Find patients in the Intensive Care Unit department

  1. From the ontology canvas, select Entity type overview on the Rooms entity type, then select Expand on the relationship graph tile to open the graph view.
  2. In the Query builder ribbon, select Add filter.
  3. Configure the filter:
    • Entity type: Departments
    • Property: DepartmentName
    • Operator: equals
    • Value: Intensive Care Unit
  4. In the Components pane, check only the following items:
    • Entity types: Departments, Rooms, Patients
    • Relationships: inDepartment, admittedTo
    • Uncheck all other entity types and relationships

    Screenshot showing the Components pane

  5. Select Run query.
  6. The graph now shows only:
    • The Intensive Care Unit department instance
    • Rooms that belong to ICU (inDepartment relationship)
    • Patients admitted to those rooms (admittedTo relationship)
  7. Above the graph visualization, locate the Diagram view mode selector and explore the three result views:
    • Diagram: Interactive graph structure (current view)
    • Card: Property values displayed as cards for each instance
    • Table: Tabular rows and columns format
  8. Switch to Card view to see each patient’s details displayed in individual cards.
    • In Card view, notice the Index by dropdown at the top. This lets you organize the cards by different entity types in your query results.
    • Try selecting Departments or Rooms from the dropdown to see how the data reorganizes around that entity type.

    Screenshot showing Card view with patient details

  9. Switch to Table view to see a spreadsheet-like format of your query results.
  10. Return to Diagram view.
  11. In the ribbon, select Clear query to reset the graph.

Find monitoring equipment for ICU patients

This query demonstrates the Add a node feature, which lets you include additional entity types in your query results.

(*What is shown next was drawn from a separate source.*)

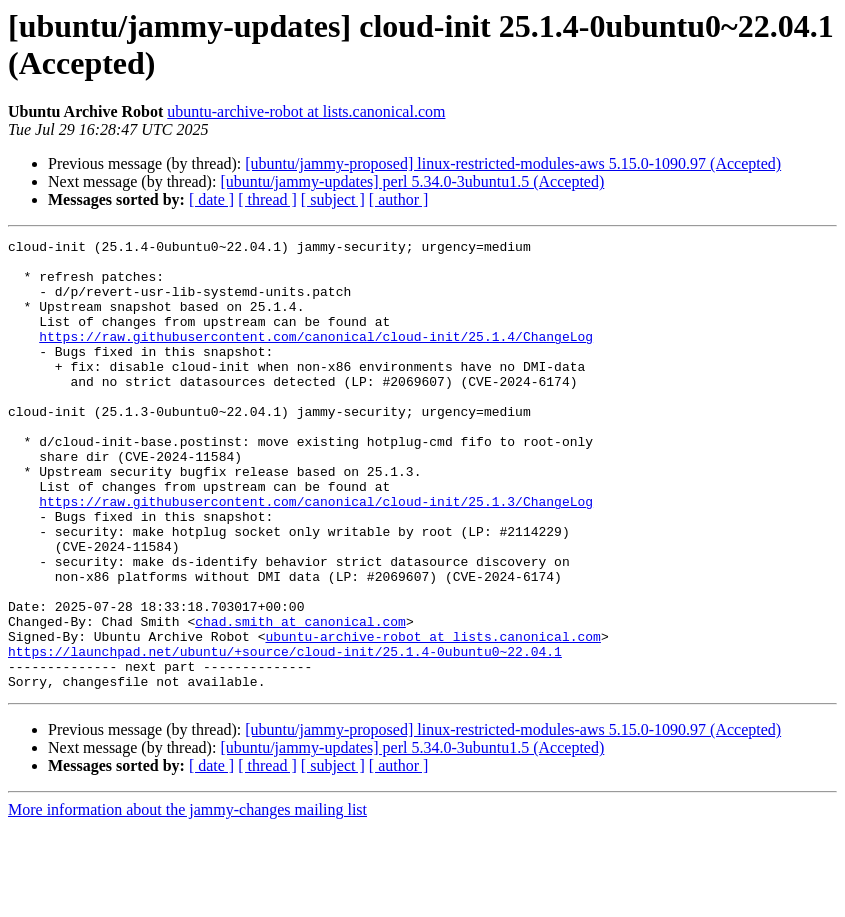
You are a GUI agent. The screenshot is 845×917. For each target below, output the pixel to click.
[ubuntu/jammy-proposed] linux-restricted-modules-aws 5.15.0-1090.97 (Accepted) (513, 163)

  1. In the graph view, you should have a cleared query from the previous step.
  2. In the Query canvas, select Add a node.
  3. Select VitalSignEquipment from the list of available entity types. This adds VitalSignEquipment to your query canvas.

    Note: Adding a node only includes that specific entity type in your query. To see how VitalSignEquipment connects to patients, rooms, and departments, you need to select additional components.

  4. Open the Components pane (if not already open). Notice that only VitalSignEquipment is checked under Nodes, and no Edges (relationships) are selected.

  5. In the Components pane, add the other entity types and relationships needed to connect VitalSignEquipment back to departments:
    • Nodes: Select: Departments, Rooms, and Patients (VitalSignEquipment is already checked)
    • Edges: Select: inDepartment, admittedTo, and assignedToPatient
  6. Select Add filter and configure:
    • Entity type: Departments
    • Property: DepartmentName
    • Operator: equals
    • Value: Intensive Care Unit
  7. Select Run query.
  8. The graph now shows the complete chain from ICU department through rooms and patients to their vital sign monitoring equipment.
  9. Select a VitalSignEquipment node to view its properties, including the patient it monitors and when monitoring began.

Clean up resources

If you’re finished exploring Fabric IQ ontologies, you can delete the workspace you created for this exercise.

  1. In the bar on the left, select the icon for your workspace.
  2. In the toolbar, select Workspace settings.
  3. In the General section, select Remove this workspace.
  4. Select Delete to confirm deletion.

Summary

In this exercise, you explored the Lamna Healthcare ontology to understand how bound data populates entity types. You:

  • Examined entity instances in the overview page and instance view
  • Explored time-series data from the eventhouse with date range filtering
  • Visualized multi-hop relationships in the graph (Departments → Rooms → Patients → VitalSignEquipment)
  • Filtered data using the Query builder and Components pane
  • Used the Add a node feature to extend your filtered views

These visualization capabilities let you explore your business data through the lens of the ontology model, following relationships across multiple data sources without writing complex queries.